- TASK TO COMPLETE
Write each line out exactly, from the one containing "1568x538 pixels." through the final line of the data, and keep pictures out of the copy.
....
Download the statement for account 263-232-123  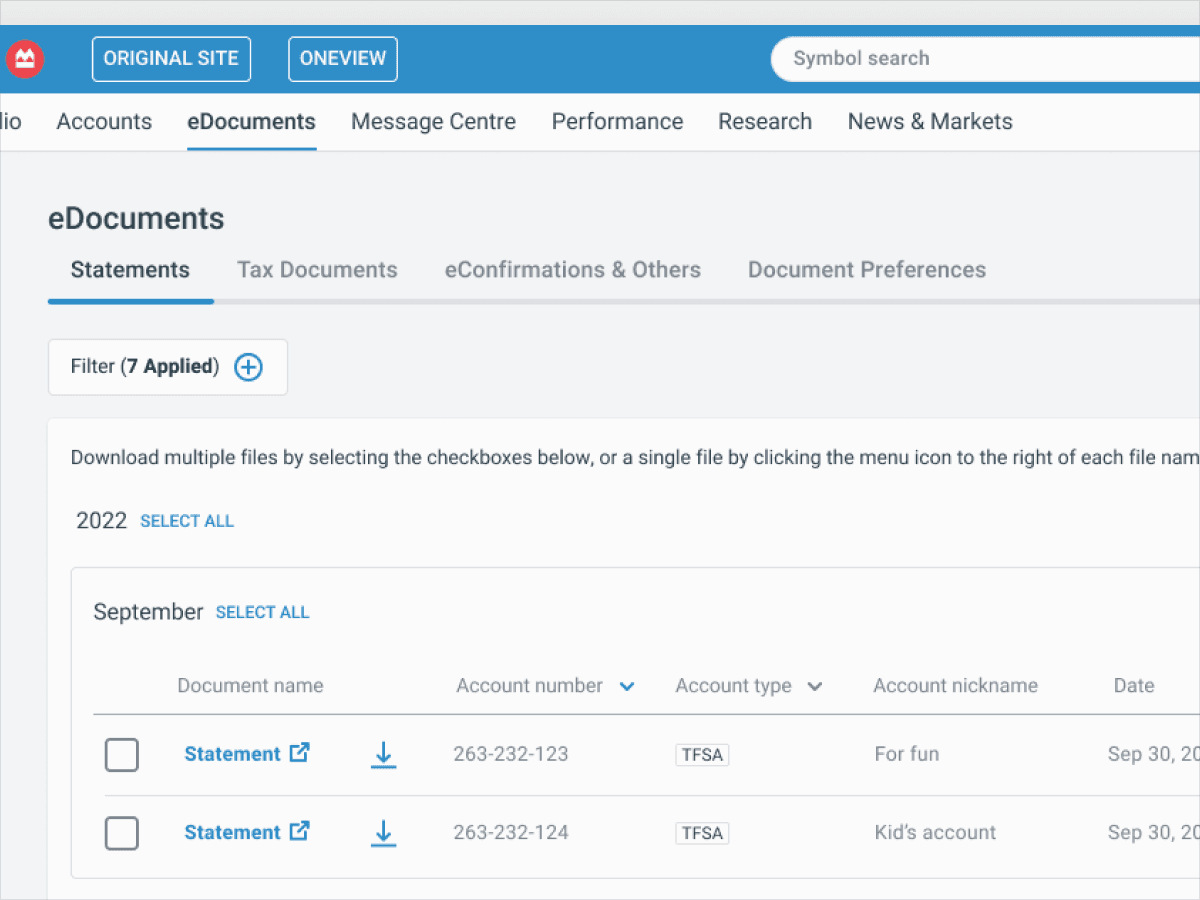tap(383, 755)
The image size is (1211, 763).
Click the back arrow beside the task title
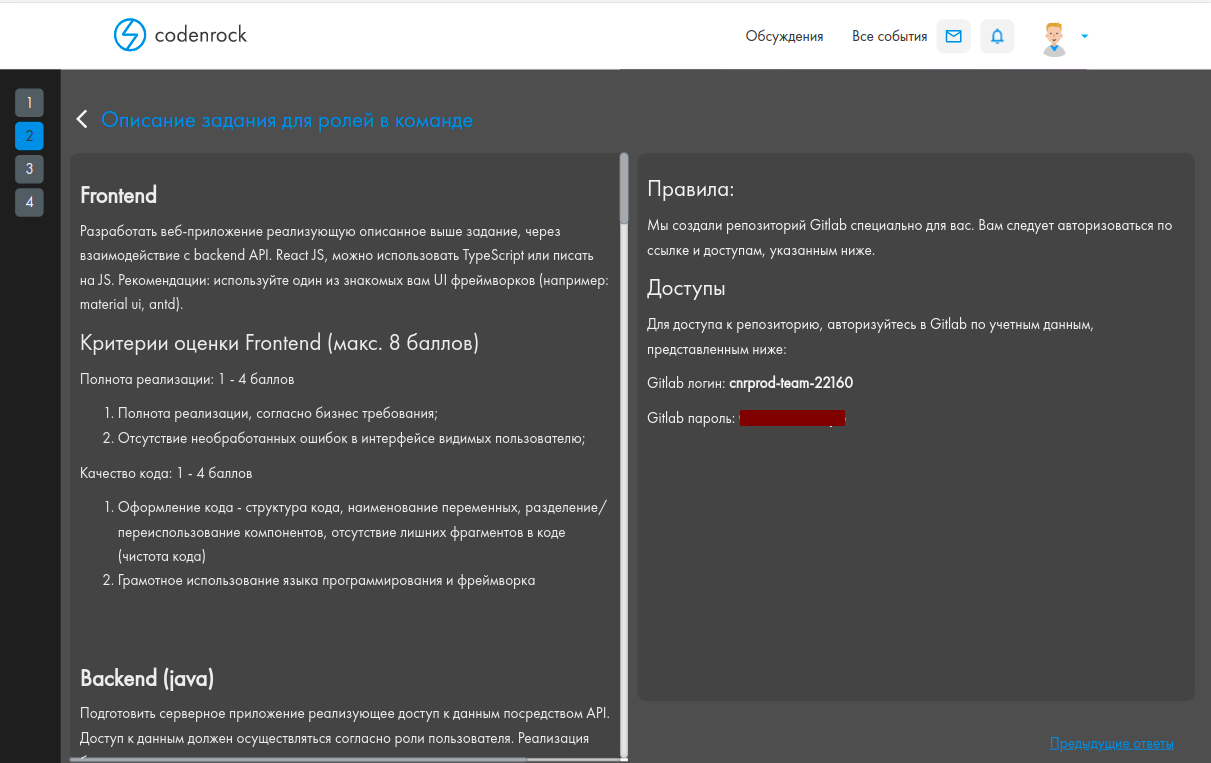tap(81, 118)
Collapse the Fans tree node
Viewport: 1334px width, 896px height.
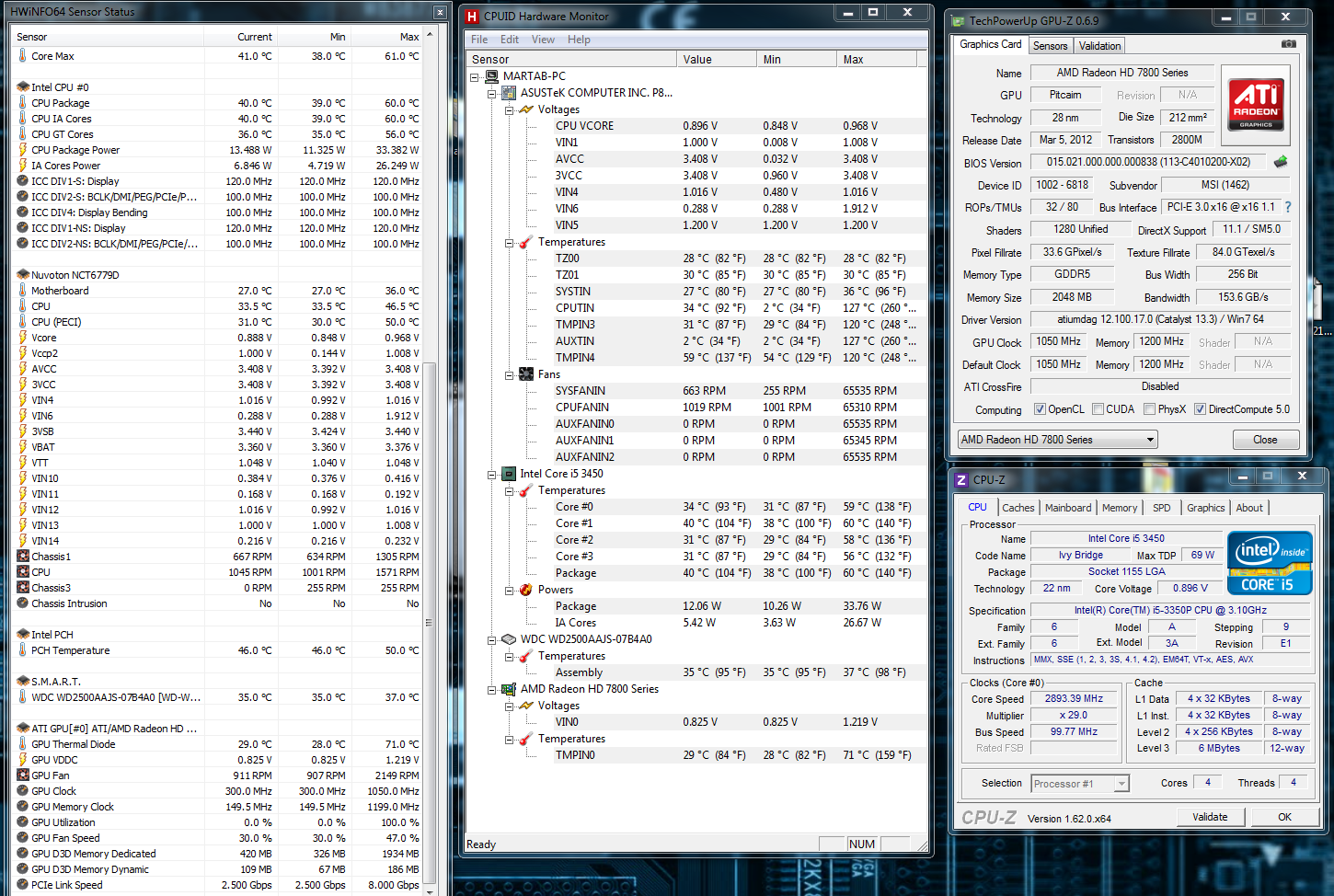click(x=509, y=374)
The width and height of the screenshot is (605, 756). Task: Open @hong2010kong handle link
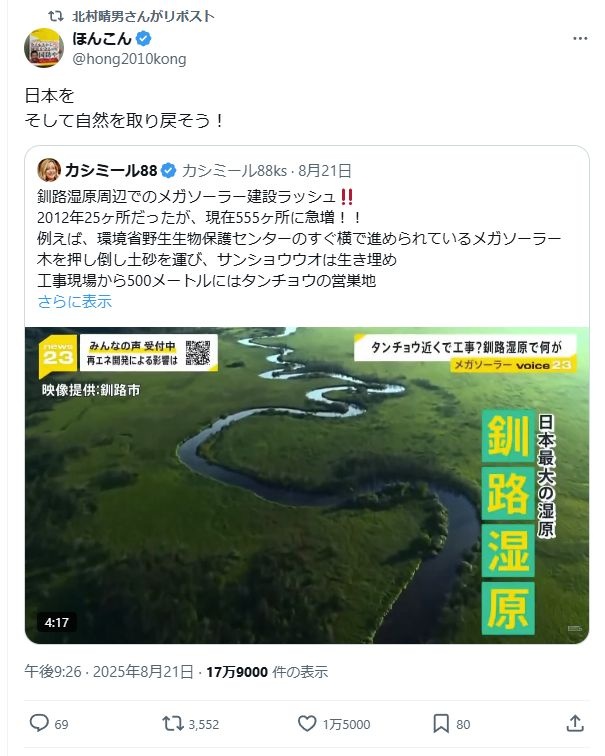pos(129,59)
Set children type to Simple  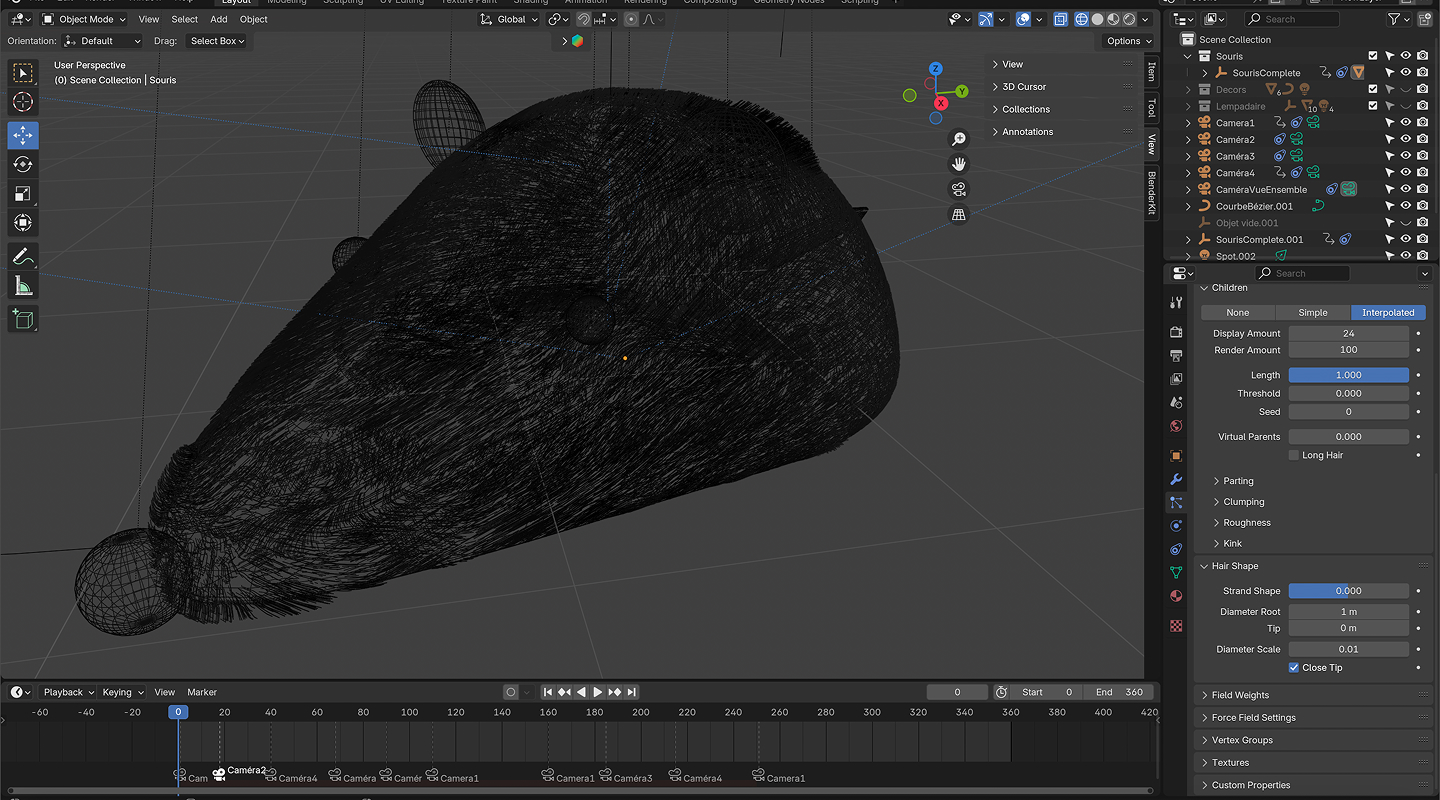(x=1312, y=312)
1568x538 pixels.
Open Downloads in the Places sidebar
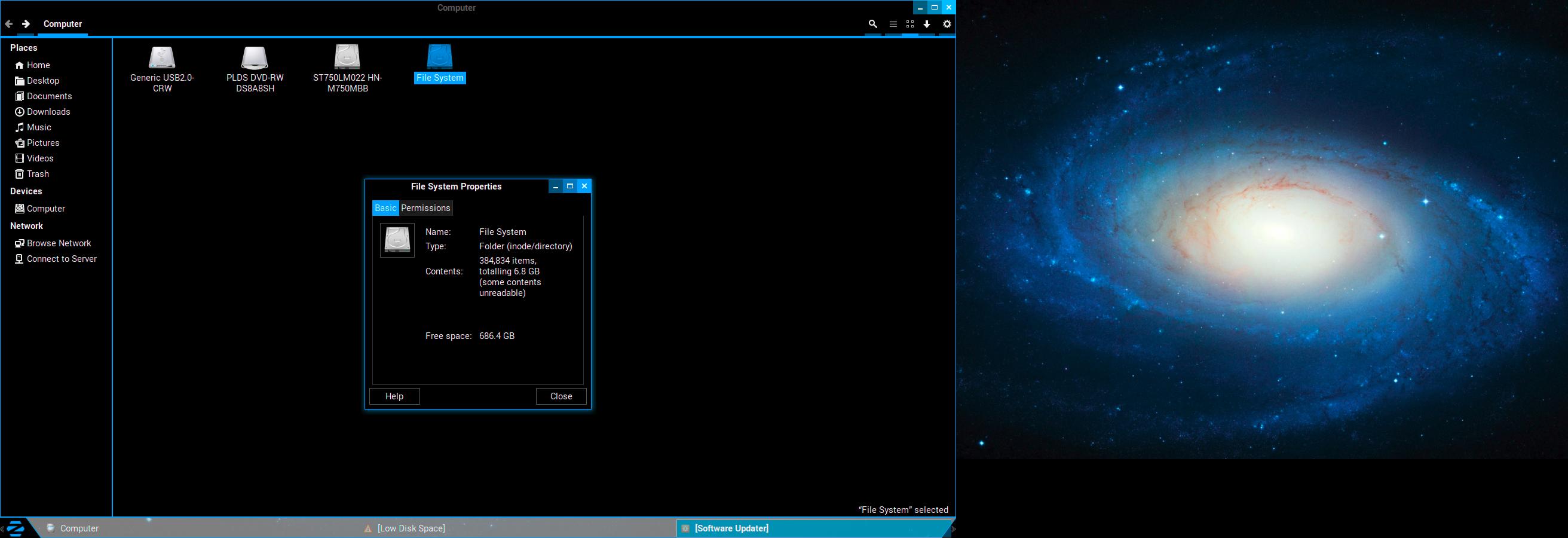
....
- RESULT FOR THIS EXERCISE
1568x538 pixels.
Open Downloads in the Places sidebar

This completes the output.